Il Risorgimento come moto nazional-popolare
« Dagli atri muscosi dai fori cadenti,
dai boschi, dall'arse fucine stridenti,
dai solchi bagnati di servo sudor,
un volgo disperso repente si desta;
intende l'orecchio, solleva la testa
percosso da novo crescente rumor. »
(Alessandro Manzoni, Adelchi)
« Noi siamo da secoli
Calpesti, derisi
Perché non siam Popolo
Perché siam divisi »
(Goffredo Mameli, Canto degli Italiani)
Una storiografia sviluppatasi già all'indomani della
raggiunta unità d'Italia con gli storici N.Bianchi e
C.Tivaroni presenta il movimento risorgimentale come il risultato
realizzatosi quasi in modo provvidenziale tramite l'incontro tra i
democratici, il popolo, i moderati e i politici liberali, avvenuto
con la mediazione della monarchia sabauda.
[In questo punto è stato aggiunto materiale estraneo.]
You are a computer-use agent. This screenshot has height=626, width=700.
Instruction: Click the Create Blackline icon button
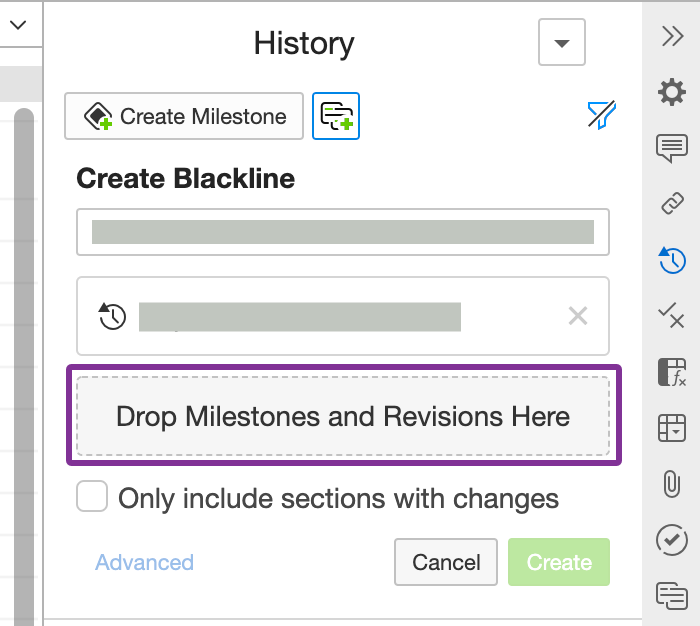click(336, 116)
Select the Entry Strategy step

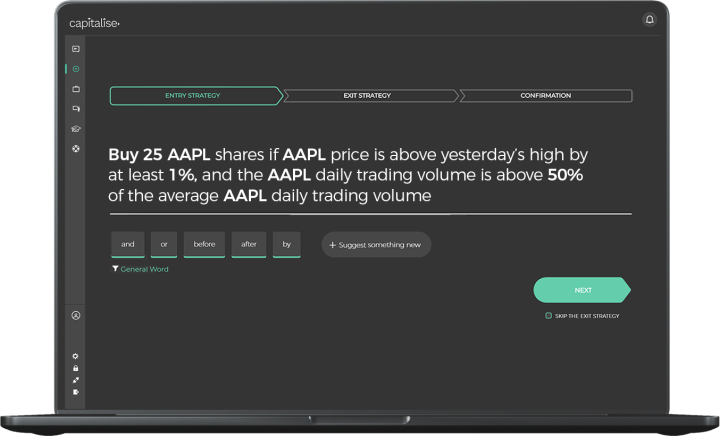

All'indomani dell'unità nazionale la classe dirigente
presenta ciò che era accaduto come il risultato di una
spinta popolare e questo si vuole che sia insegnato nelle scuole
del Regno: cosicché varie generazioni di italiani hanno
imparato il Risorgimento come avrebbe dovuto essere invece che
com'è stato. Secondo Isnenghi si trattò del
tentativo, sentito come essenziale, di costruire a posteriori una
base storica comune a un popolo sino allora in parte assente. Gli
intellettuali cercavano un collegamento con le classi subalterne
tentando di persuaderle che l'unità italiana era stata il
frutto della volontà del popolo guidato dalle "elites"
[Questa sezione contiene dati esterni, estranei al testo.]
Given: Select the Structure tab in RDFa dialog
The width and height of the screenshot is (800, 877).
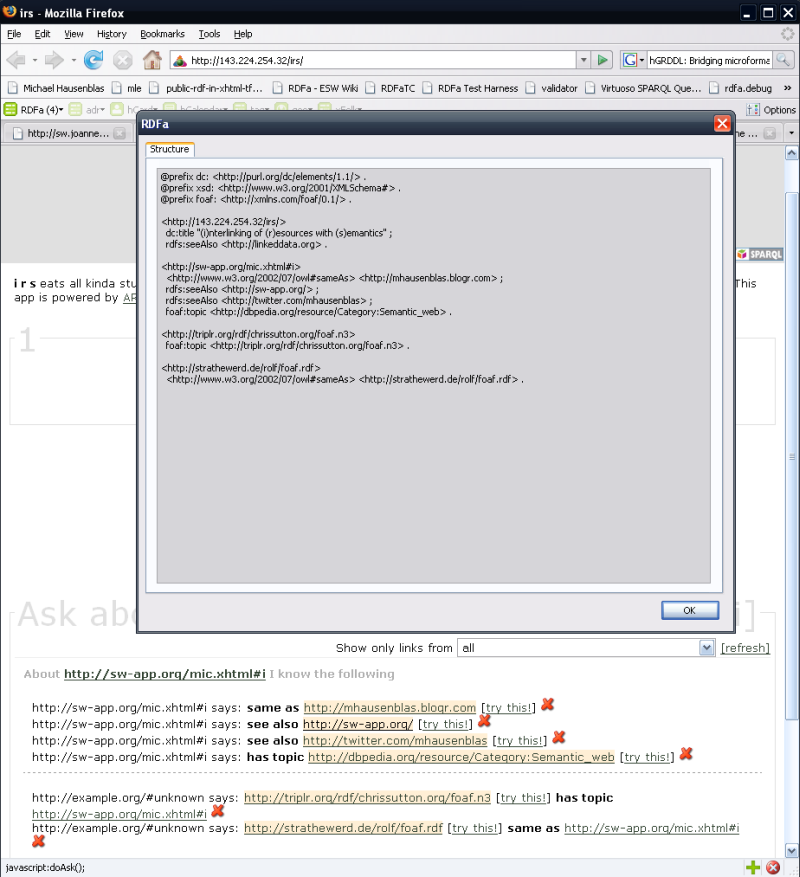Looking at the screenshot, I should point(169,149).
risorgimentali e creando il mito di una coscienza nazionale
italiana esistita nei secoli passati e finalmente realizzatasi.
In contrasto con questa visione provvidenzialistica già
Oriani nel 1892 e Croce mettevano in rilievo come l'unità
d'Italia si fosse raggiunta con una conquista regia risultato di
un compromesso tra la monarchia sabauda, troppo debole per
unificare il paese da sola, e un movimento democratico,
altrettanto debole per poter fare una rivoluzione popolare,
cosicché l'Italia postunitaria difettava nelle sue
strutture democratiche e non avrebbe mai potuto assolvere al ruolo
che pretendeva di grande potenza europea.
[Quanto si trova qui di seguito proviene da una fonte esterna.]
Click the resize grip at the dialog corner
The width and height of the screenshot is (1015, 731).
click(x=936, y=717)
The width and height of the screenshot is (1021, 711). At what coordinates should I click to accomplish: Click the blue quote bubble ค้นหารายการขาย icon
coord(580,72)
Gli storici del periodo fascista come Gioacchino Volpe (1927)
ripresero invece la teoria postrisorgimentale che giudicava
positivamente la visione di un Risorgimento come risultato di una
guerra dinastica poiché questa era stata la necessaria
premessa dell'avvento del fascismo che, dopo la felice conclusione
della "quarta guerra d'indipendenza", ossia la prima guerra
mondiale, aveva realizzato i già delineati destini del
popolo italiano che il movimento fascista aveva fatto protagonista
di quella rivoluzione popolare prima fallita.
Omodeo (1926) riprese in parte la visione del Risorgimento come il
risultato di una positiva e feconda azione messa in atto da una
minoranza liberale che era stata però sopraffatta
dall'avvento del fascismo. Tesi condivisa in parte da Croce (1928)
che giudicava positivamente il periodo della politica liberale che
aveva portato all'unità nazionale e che aveva governato
saggiamente nel periodo postunitario fino a quando non si era
manifestata quella "malattia morale" del fascismo, destinata
comunque ad essere sanata dal liberalismo.